Problem details:
All lines from the one bearing "Toggle breakpoint on line 69" through the end of the data below must be printed exactly as they stand, with pictures removed.
#### Data records
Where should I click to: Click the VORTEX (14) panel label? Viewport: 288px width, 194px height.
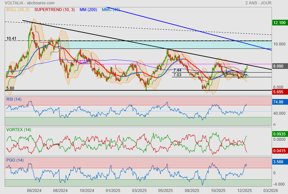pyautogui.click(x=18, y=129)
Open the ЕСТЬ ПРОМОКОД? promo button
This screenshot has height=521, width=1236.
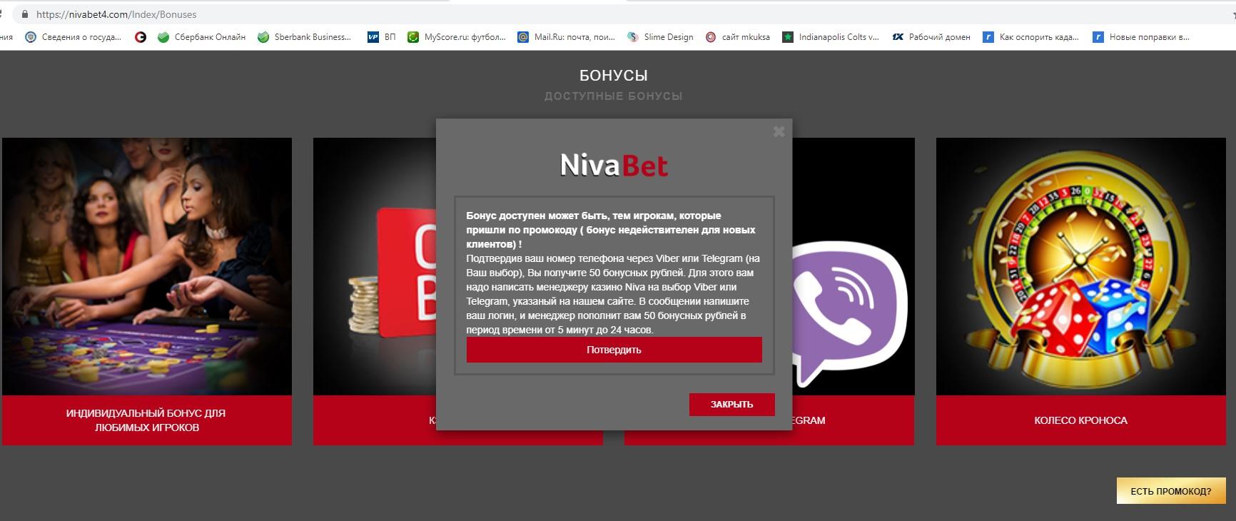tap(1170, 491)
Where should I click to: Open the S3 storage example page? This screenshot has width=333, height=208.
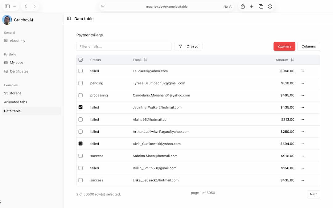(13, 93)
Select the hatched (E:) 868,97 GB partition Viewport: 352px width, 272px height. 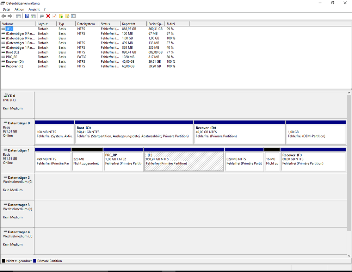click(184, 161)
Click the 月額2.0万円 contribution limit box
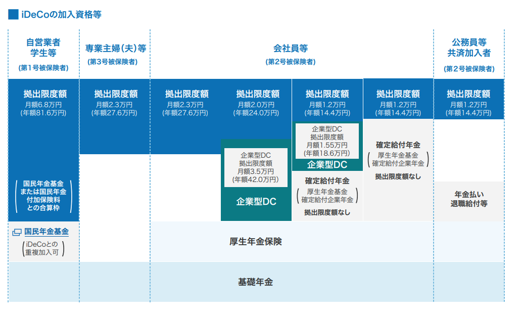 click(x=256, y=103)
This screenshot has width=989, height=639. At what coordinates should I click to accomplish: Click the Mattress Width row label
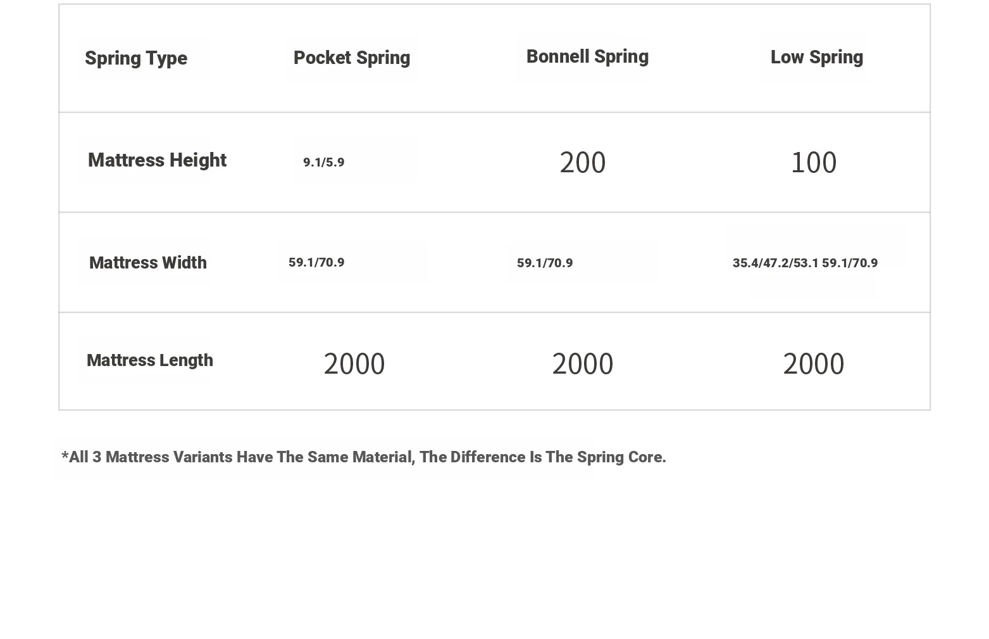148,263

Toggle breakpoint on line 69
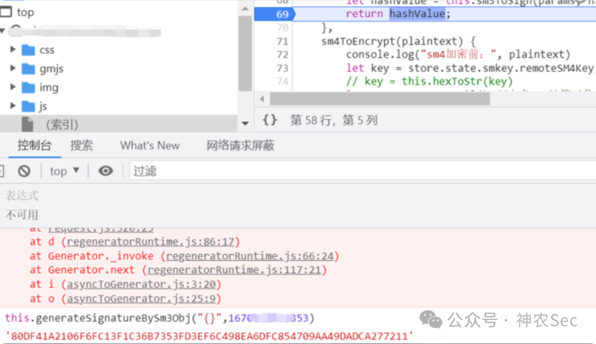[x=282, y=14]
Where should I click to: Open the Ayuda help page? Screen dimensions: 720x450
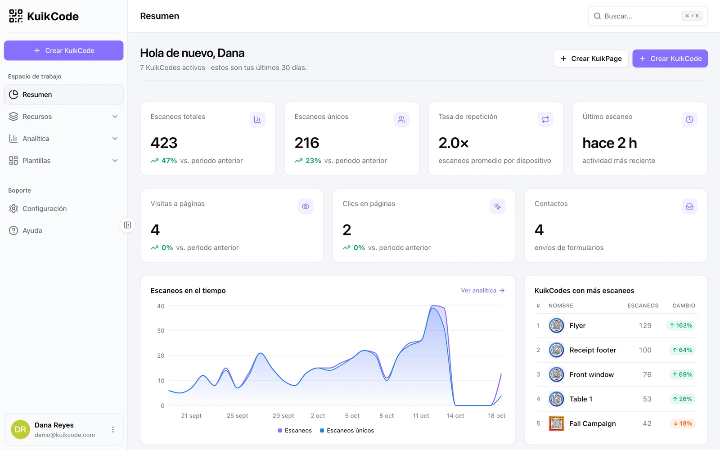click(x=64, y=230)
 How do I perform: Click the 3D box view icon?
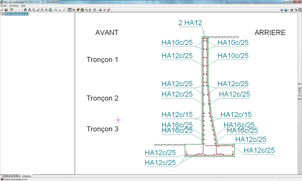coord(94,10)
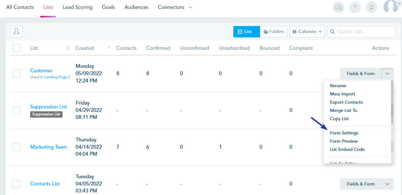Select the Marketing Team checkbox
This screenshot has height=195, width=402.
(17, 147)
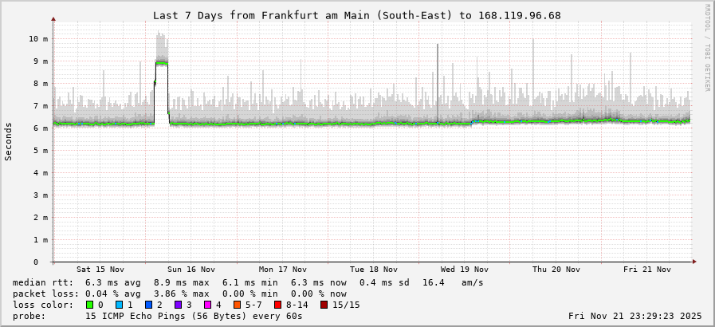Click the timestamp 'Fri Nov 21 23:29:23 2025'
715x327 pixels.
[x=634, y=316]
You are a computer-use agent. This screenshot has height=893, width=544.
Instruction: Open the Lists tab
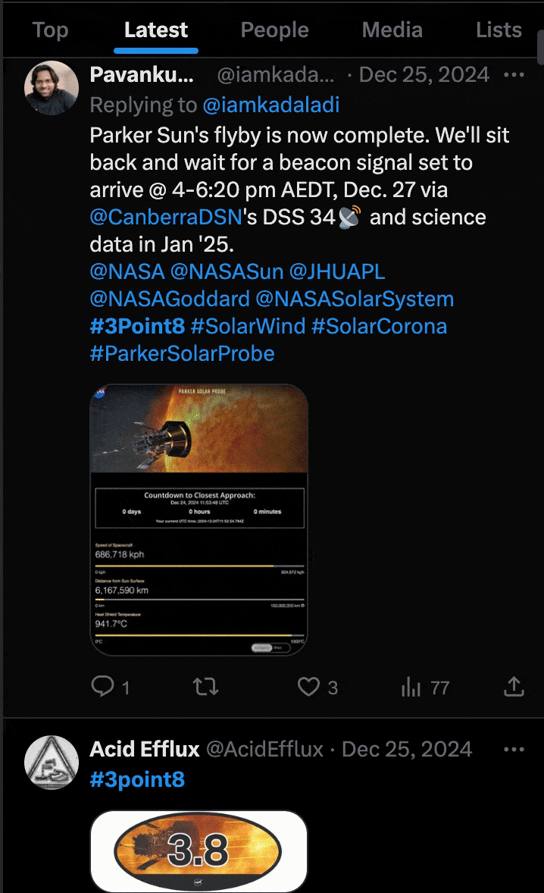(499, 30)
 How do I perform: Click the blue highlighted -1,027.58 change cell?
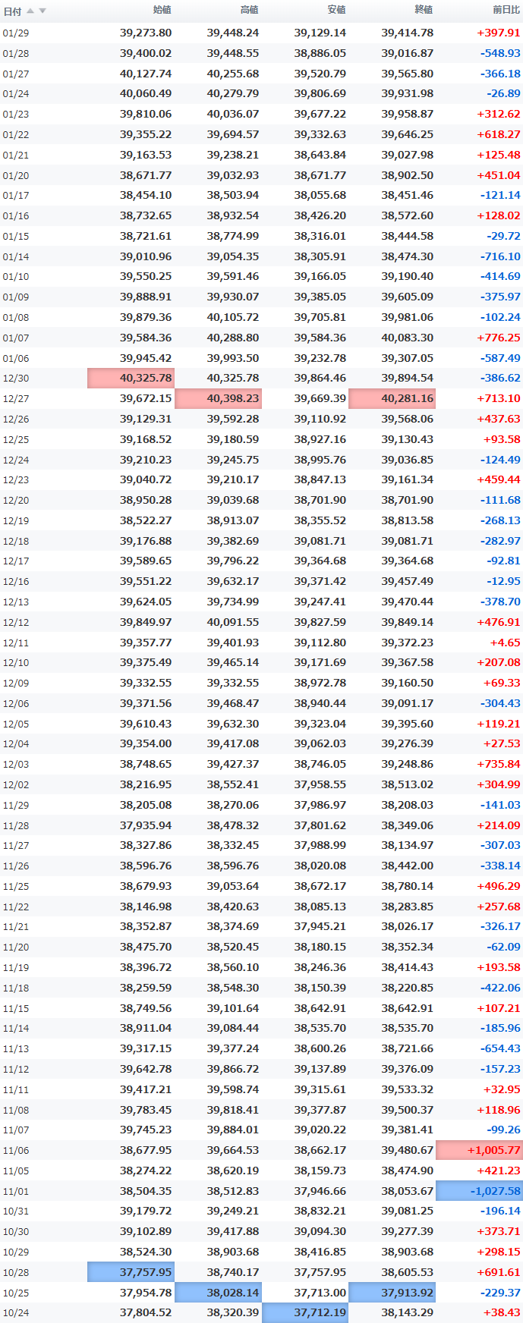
########
Reply:
Toggle breakpoint on line 69
[x=282, y=14]
Where should I click to: Open the Ayuda help page? Screen dimensions: 720x450
click(x=64, y=230)
 How do I perform: Click the 3D box view icon?
coord(94,10)
Select the Marketing Team checkbox
This screenshot has height=195, width=402.
(17, 147)
Click the timestamp 'Fri Nov 21 23:29:23 2025'
715x327 pixels.
[x=634, y=316]
You are a computer-use agent. This screenshot has height=893, width=544.
Instruction: Open the Lists tab
(499, 30)
 How do I perform: Click the blue highlighted -1,027.58 change cell?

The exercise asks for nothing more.